In Defense of Those Who Hate to Sing
 

I loved Marcos Alvira’s column, where he bravely confessed to hating to sing. This column spawned a Message Board thread on the subject with a lot of interesting commentary. Nancy’s Zuniga’s comment on Owen Saunders’ “distinct vocal attributes” was very apt, because it brought an important point: Everyone that can utter a noise can sing. Whether or not anyone would want to hear it is the point.

Some folks sing very well, very naturally, and it’s easy to just let them do all the singing. For these people, pitch control seems to be effortless, and the pure tones just leap out of their throats – it’s amazing to behold, and often delightful. But singing’s more than just pitch and volume. Good singing conveys emotion and tells a story, and it’s possible to do that even when pitch is a challenge – inflection, rhythm, and yes, “distinct vocal attributes” can make a memorable vocal. Some singers with perfect pitch aren’t necessarily as interesting to hear as a singer whose voice takes you on a journey.

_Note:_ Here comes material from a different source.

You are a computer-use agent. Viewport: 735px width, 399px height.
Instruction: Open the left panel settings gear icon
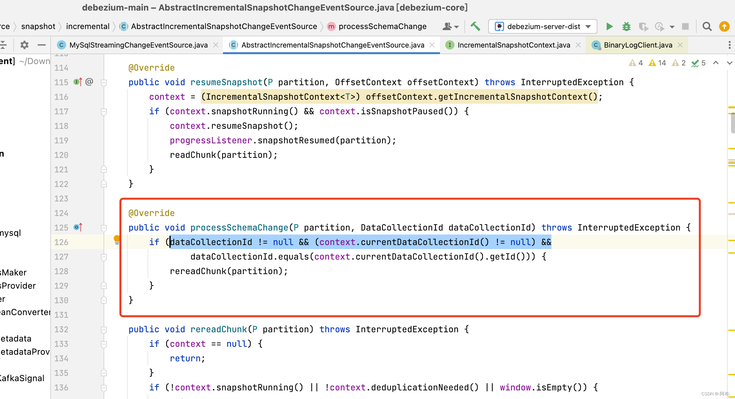coord(24,45)
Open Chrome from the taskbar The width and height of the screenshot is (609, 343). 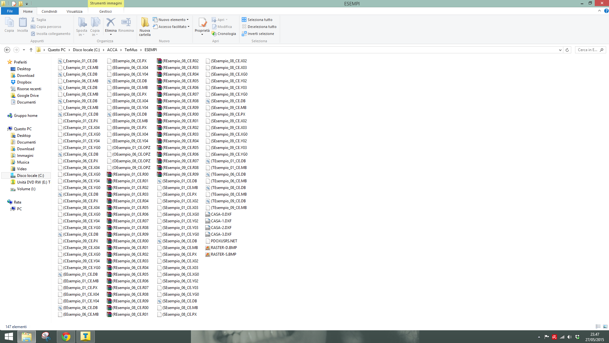point(66,337)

There’s simply no more natural way to express yourself musically than by singing. The instrument is built into your body, and literally directly connected to your brain and heart. The possibilities are endless. But unless you’re one of those “born” singers, it can be very difficult to cultivate your singing voice. It can be humiliating to see people wince when you hit a wrong note, and sometimes, that’s all it takes to convince someone to abandon singing altogether.

And honestly, if you’ve decided you hate singing, that’s your choice to make. But I think in most cases, it’s a mistake. I speak to you as a person who used to hate singing. On one level, it worked in my favor, because I concentrated on learning to play instruments with emotion and precision (uh, I’m STILL working on that, by the way), and that was a worthwhile pursuit. But I realized I still was singing in the shower, and in the car. ALL the time. I couldn’t stop singing altogether – it’s how the music trapped in my brain escapes.

So instead of refusing to sing, I tried to pick my spots. I sang songs I felt, and chose melodies I could handle, phrasing that appealed to me. I learned which keys were in my range. Oh, I still saw winces now and again, but slowly, I gained some confidence, and eventually could render some songs with some real verve (ie – “Distinct vocal attributes). Perfect pitch I will have to leave to vocal savants. I sing from the heart, and make a joyous noise unto the Lord, even though He may occasionally put His hands over His ears...

If you really don’t want to sing, that’s your prerogative. If you think you hate singing because you think you sing poorly, please reconsider. You’re missing out on a lot of fun (and sometimes, good laughs!), and the joy of expressing yourself. Not all great singers are born – some are made. You might be the next one off the assembly line.